Almost always being made sorta new?

You’ve made it to my blog, and you’ve poked through some of the old posts. I’m glad! But I’m willing to bet, at some point in time, you questioned my blog title and tagline. Or, you know that I’m taking a Blogging 101 course through WordPress and you know today’s assignment was to change – or explain – my blog title and tagline. At any rate, you’re here, and now the question is at the front of your mind. In a post from last July, I wrote a little bit about this topic, but I planned to come back to it. In that post, I brought up that the 25th anniversary slogan of the ELCA was “Always Being Made New.” That is basically a paraphrase from Paul’s second letter to Corinth, where he writes, “So if anyone is in Christ, there is a new creation: everything old has passed away; see, everything has become new!” (2 Corinthians 5:17, NRSV) I struggled to wrap my head around that concept because – let’s be honest – most churches don’t do anything new.


But really, all snark aside, I’ve found it hard to imagine that God could take the dead things in my life and creating something new out of them. As much as I write about my faith story, and as much as I aim to inspire others in their faith, my own doubts are probably deeper than yours. But sometimes, hidden in the dark corners of our lives, we see a glimmer of hope that God is still working, still loving all people unconditionally.

And so, I named my blog after a somewhat sarcastic reading of the ELCA’s anniversary slogan: (almost) always being made (sorta) new. The tagline – death and resurrection, every day – is a reminder that newness only comes out of old things dying away. Whether you’re an old follower or a new friend, welcome to this space. My prayer is that this blog will help you spot signs of new life every day, and that you might share that hope with the world.

2 thoughts on “Almost always being made sorta new?”

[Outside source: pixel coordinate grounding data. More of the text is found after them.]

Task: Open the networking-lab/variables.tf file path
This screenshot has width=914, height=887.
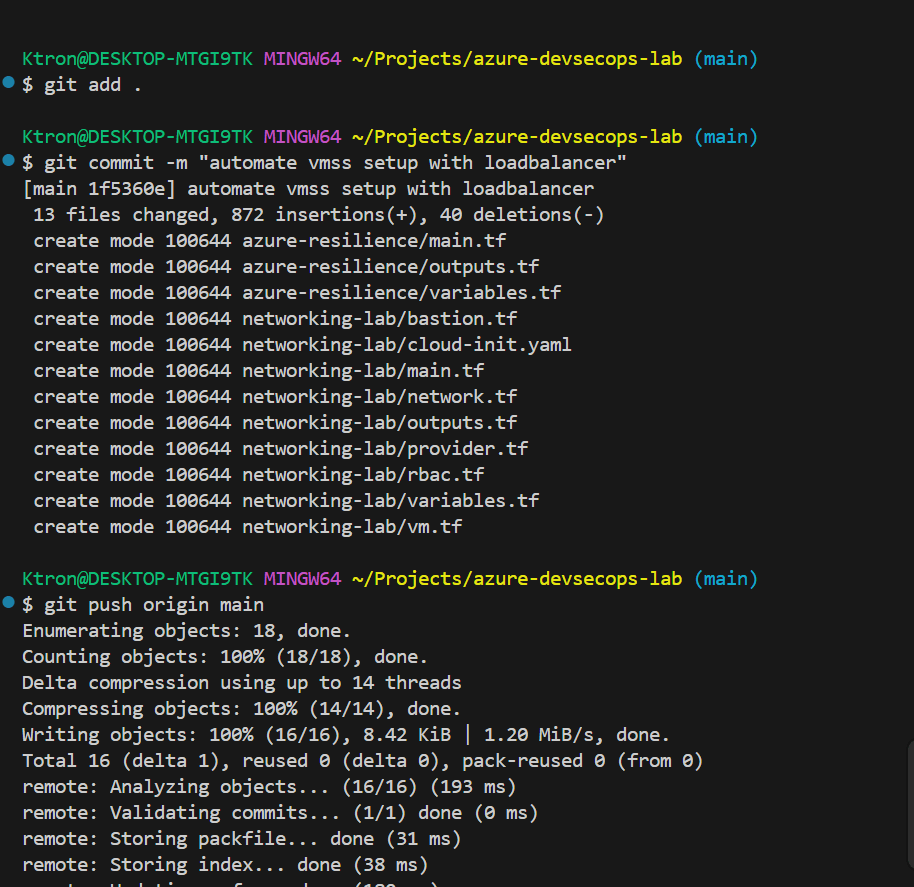Action: point(390,501)
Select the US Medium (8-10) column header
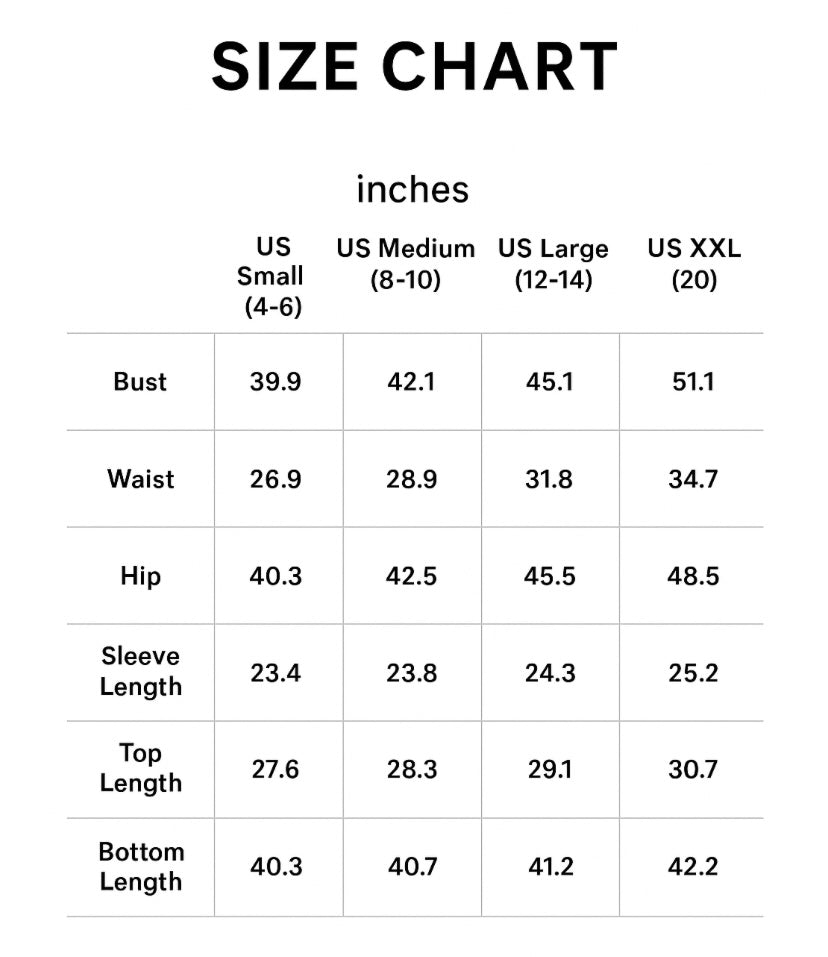The height and width of the screenshot is (957, 828). (x=405, y=263)
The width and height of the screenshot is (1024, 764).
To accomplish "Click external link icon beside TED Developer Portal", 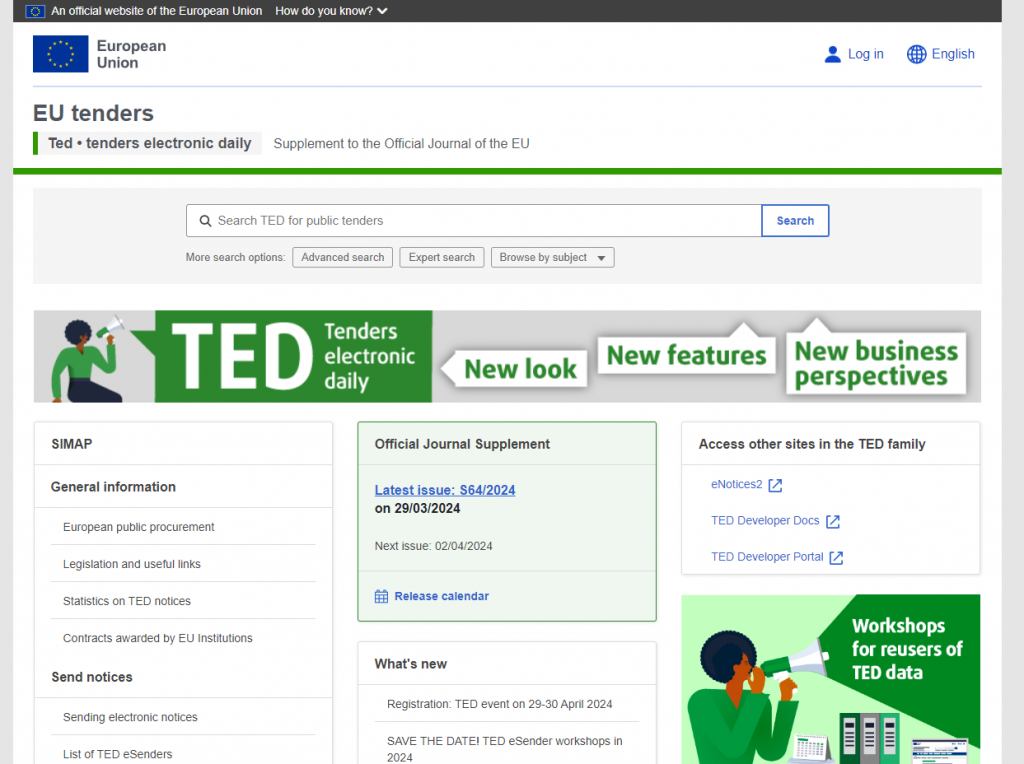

  1. This is how I understand your dilemma. There is a cycle of life. Spring. Summer. Autumn. Winter. There is also the cycle of all life. Birth. Aging. Sickness and death. Always, Always. This is how life works. If all of the life of nature goes through this cycle, why would humans be left out? Question to think about. Why is someone born into the circumstances they are? Beautiful, ugly, smart, stupid, rich country, poor country, loved, neglected. The list goes on. Why does the essence of life, or soul you might say be in anyone of these? Luck? Bad luck? Or lessons needed to be learned. I’m interested in your answer.

    • Hi Sonni,

      Thanks for your comments! You seem to bring up two themes, and to me they’re closely interwoven.

      First, the life/death, health/sickness thing. What matters the most to me is that these aren’t absolutes. I’m generally healthy, but my nose is a little stuffed up and my back is sore from sitting on the couch too long yesterday. I’m very much alive, but still barreling toward death. We are in a season of darkness, and yet the days are getting longer. I guess my point here is that we’re always at every point of the cycle, no matter where (or when) we are in our lives – and that’s pretty awesome!

      Second, about circumstances and luck. My answer might seem like a cop-out, but it’s not: sin. Do children die of cancer because they sinned? No. Do people lose their jobs because they sinned? No. Is our creation falling apart because I drive a Dodge Charger? Well, no…. My point is that we, humanity, are collectively sinful creatures. Cancer could be a result of our abuse of creation. Financial ruin could be a result of our never-ending desire for wealth. War could be a result of our need for power.

      Being human means all of these things. Sick and healthy, rich and poor, dead and alive, sinner and saint (a good ol’ Martin Luther reference).